EXERCISE REQUIREMENTS: Only the pictures are to be left out; write out the rest of the data exactly.

EXTRACTED RECORDS: Begin

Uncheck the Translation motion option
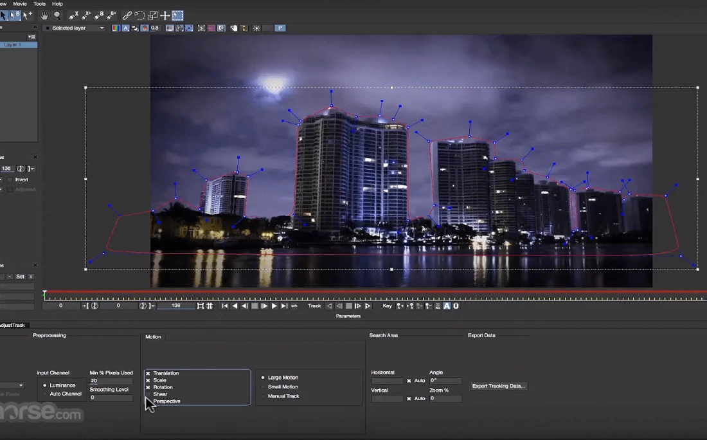The width and height of the screenshot is (707, 440). [148, 373]
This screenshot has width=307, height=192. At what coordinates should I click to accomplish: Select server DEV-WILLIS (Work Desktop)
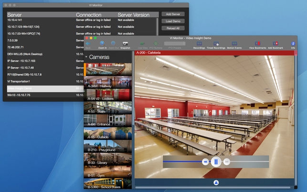click(x=29, y=54)
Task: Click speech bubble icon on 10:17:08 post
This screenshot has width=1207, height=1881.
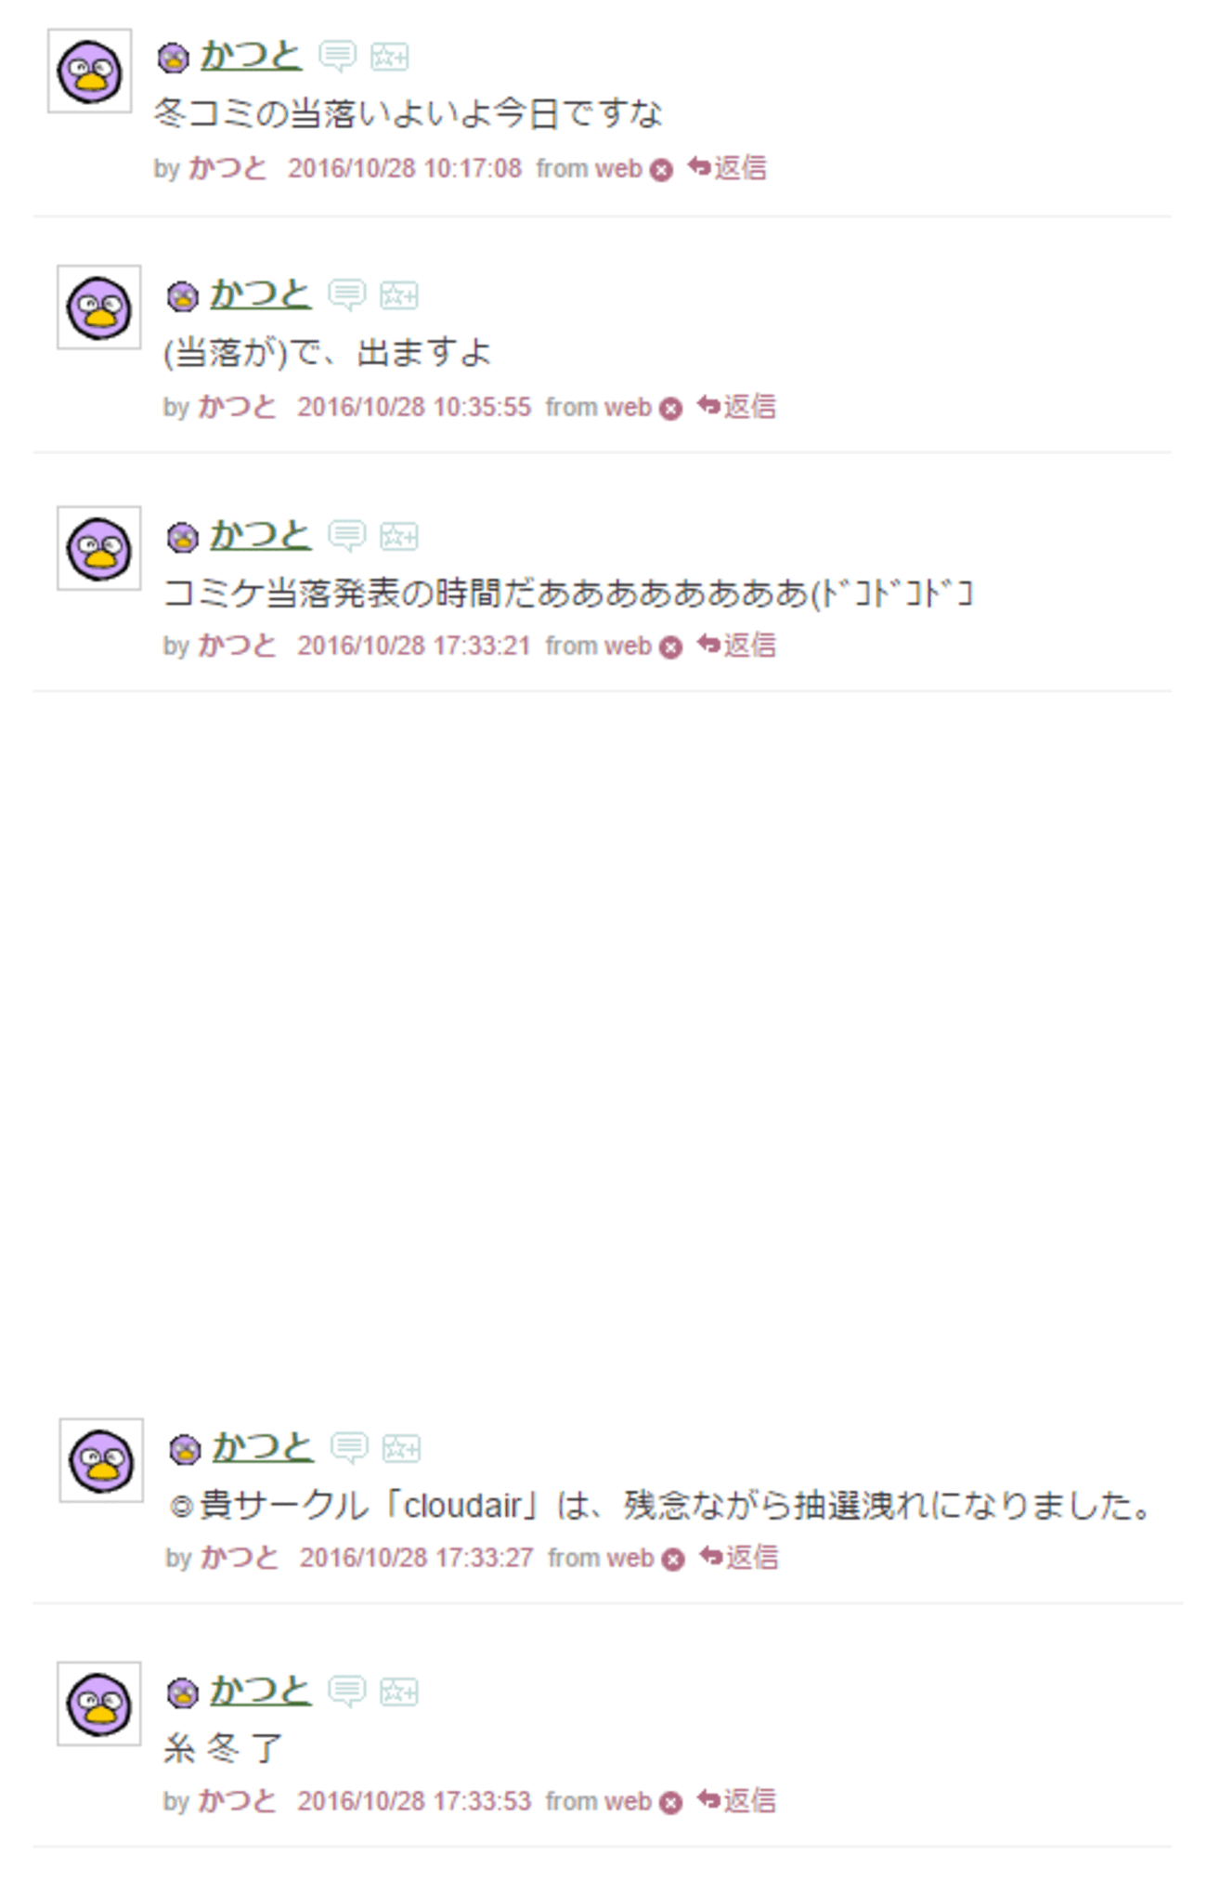Action: click(x=337, y=57)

EXTRACTED RECORDS: End

FINAL ANSWER:
Uncheck the Translation motion option
The width and height of the screenshot is (707, 440). [148, 373]
This screenshot has width=307, height=192. At what coordinates should I click to accomplish: Select server DEV-WILLIS (Work Desktop)
click(x=29, y=54)
Task: Click speech bubble icon on 10:17:08 post
This screenshot has width=1207, height=1881.
Action: click(x=337, y=57)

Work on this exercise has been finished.